PROVIDED ENTRIES:
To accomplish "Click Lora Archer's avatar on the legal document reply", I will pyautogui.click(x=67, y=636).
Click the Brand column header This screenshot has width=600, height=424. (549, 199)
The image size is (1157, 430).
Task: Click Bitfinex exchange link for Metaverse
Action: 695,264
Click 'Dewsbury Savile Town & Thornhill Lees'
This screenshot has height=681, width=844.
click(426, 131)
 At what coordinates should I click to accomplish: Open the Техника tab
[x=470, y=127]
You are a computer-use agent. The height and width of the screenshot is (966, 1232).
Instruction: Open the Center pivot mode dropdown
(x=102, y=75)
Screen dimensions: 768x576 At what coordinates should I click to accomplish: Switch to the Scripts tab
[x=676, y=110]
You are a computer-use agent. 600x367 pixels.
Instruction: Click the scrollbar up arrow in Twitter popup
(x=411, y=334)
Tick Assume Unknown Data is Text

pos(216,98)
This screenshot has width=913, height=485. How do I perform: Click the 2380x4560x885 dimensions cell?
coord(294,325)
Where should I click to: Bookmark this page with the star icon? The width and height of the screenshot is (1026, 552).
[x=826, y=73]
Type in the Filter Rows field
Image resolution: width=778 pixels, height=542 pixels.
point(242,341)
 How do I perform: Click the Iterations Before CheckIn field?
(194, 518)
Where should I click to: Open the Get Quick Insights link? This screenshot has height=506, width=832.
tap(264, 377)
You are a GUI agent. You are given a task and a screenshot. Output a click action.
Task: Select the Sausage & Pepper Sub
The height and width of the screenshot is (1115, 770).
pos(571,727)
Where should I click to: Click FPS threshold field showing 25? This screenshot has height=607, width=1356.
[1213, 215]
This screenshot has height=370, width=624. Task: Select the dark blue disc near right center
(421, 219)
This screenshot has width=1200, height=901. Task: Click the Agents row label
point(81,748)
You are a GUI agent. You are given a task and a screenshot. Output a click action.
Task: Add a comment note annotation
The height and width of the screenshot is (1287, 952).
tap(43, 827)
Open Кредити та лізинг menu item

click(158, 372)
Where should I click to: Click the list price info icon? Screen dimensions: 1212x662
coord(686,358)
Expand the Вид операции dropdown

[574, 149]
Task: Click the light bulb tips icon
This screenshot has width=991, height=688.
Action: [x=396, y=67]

WHAT IS EXPECTED:
Return all lines of the material above in which the word "computer" occurs.

TASK SOLUTION:
You are a computer-use agent. The height and width of the screenshot is (966, 1232).
You are a computer-use agent. 600x367 pixels.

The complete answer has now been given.